Docetaxel With or Without AZD6244 in Melanoma (DOC-MEK)

This study is ongoing, but not recruiting participants.
Sponsor:
Information provided by (Responsible Party):
University of Oxford
ClinicalTrials.gov Identifier:
NCT01256359
First received: November 17, 2010
Last updated: November 12, 2013
Last verified: November 2013
  Purpose

This is a randomised, double-blind placebo controlled phase 2 trial. Patient will be randomly assigned 1:1 between 2 treatment arms. They will receive either docetaxel 75mg/m2 IV and placebo given bd, or AZD6244 75mg bd daily with docetaxel 75mg/m2 IV. Docetaxel will be administered every 3 weeks for a maximum 6 cycles, but AZD6244/placebo may be continued beyond this, until disease progression. The objective is to assess whether the combination of AZD6244 with docetaxel is worthy of evaluation in a definitive randomised study, with the null hypothesis being that the combination has activity similar to that of docetaxel alone in this population.

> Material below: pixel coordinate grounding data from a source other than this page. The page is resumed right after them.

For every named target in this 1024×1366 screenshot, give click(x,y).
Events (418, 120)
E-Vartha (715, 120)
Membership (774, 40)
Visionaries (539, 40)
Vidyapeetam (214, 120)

After consent has been obtained mutational analysis of tumour BRAF will be performed on archival tumour tissue, where this information is not already known, to assess eligibility for the study. If there is no archival tissue a fresh biopsy will be requested from the patient. A blood sample will also be taken for future genetic analysis. Once taking part in the trial patients will need to attend their oncology unit regularly for monitoring and the delivery of treatment. Patients will undergo complete physical examination at screening, on C1D1, C1D8, C1D15, C2D1, C2D8 and day 1 of every subsequent cycle. Blood for haematology, biochemistry and clotting will be taken at each of these visits. A 12 lead ECG will be performed at screening . Disease assessment will be by CT scanning using modified RECIST criteria after 9 and 18 weeks, then every 3 months until disease progression.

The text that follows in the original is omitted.